More experimental than URLs URNs try to provide a universal name space that allows a variety of existing naming systems to be incorporated into a single format. URNs rely on some third-party servers to resolve the permanent name into a temporary location, if the URL changes, then only the name resolvers need to be aware of this change, since the outside world will know the resource by its URN not its URL.

URN format is URN:<namespace>:<name>

URN example: urn:isbn:0124636379

PURL: Persisent Universal Resource Location

OCLC invented PURLs as a kind of halfway house between a URL and a URN. Like URNs a PURL is a permenent name that gets resolved locally into the URL that actually points to the resource. If the URL changes, only the PURL servers need to worry about this, the outside world only knows the resources by their PURLs.

PURL format is <protocol-to-access-resolver>://<resolver address>/<name>

PURL example: http://purl.oclc.org/home/fred/catalog

Authentication & authorisation & payments

This is potentially the most difficult aspect of the Clumps initiative. Authentication and authorisation services may be provided by:

• End-User organisations (ie the Campus)

• Service provider organisation (Clump administrators)

• Database owners

They may use any one of several existing authentication systems such as Athens or Kerberos.

For the initial batch of pilot Clumps, it is assumed that access to resources will be free, but usage of resource (ie for ILL purposes etc) may be paid for.

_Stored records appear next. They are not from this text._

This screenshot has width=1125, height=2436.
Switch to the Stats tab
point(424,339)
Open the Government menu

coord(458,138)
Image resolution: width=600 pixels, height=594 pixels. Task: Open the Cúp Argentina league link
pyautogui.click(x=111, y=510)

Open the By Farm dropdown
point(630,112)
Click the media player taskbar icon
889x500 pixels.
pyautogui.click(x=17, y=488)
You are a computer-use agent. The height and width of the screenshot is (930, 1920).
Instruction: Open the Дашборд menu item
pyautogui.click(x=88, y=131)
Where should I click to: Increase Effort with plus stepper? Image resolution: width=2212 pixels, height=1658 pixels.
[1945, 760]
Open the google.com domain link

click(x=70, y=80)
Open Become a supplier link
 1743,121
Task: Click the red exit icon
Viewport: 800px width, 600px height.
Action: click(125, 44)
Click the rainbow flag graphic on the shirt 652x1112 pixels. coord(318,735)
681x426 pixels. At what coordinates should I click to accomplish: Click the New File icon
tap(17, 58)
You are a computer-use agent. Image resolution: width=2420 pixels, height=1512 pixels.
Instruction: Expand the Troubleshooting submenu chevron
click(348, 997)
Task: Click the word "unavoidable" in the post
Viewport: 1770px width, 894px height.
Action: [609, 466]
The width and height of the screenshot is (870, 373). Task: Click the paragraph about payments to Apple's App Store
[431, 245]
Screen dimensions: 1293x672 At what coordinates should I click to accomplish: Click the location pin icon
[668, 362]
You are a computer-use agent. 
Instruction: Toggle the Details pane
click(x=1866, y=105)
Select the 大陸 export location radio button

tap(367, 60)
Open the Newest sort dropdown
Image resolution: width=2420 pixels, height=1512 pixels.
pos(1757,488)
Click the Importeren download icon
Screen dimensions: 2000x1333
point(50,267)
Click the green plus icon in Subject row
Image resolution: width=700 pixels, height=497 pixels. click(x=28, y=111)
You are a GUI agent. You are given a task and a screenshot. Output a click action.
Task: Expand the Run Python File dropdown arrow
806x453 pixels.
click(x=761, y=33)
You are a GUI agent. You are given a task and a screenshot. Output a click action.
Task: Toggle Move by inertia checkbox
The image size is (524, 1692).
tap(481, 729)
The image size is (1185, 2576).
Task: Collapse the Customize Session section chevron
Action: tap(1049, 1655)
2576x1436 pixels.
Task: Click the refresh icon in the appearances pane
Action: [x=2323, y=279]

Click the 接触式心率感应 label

While the JISC and others are trying to produce a national solution to authentication and authorisation, it may be that these issues need not be tackled in the initial development of Clumps.

Related to authentication and authorisation is the issue of invoicing and payments. This may be handled entirely electronically, or it may be conducted more conventionaly using paper invoices and normal offline financial transactions. These issues are left entirely to the discretion of the individual Clump implementors.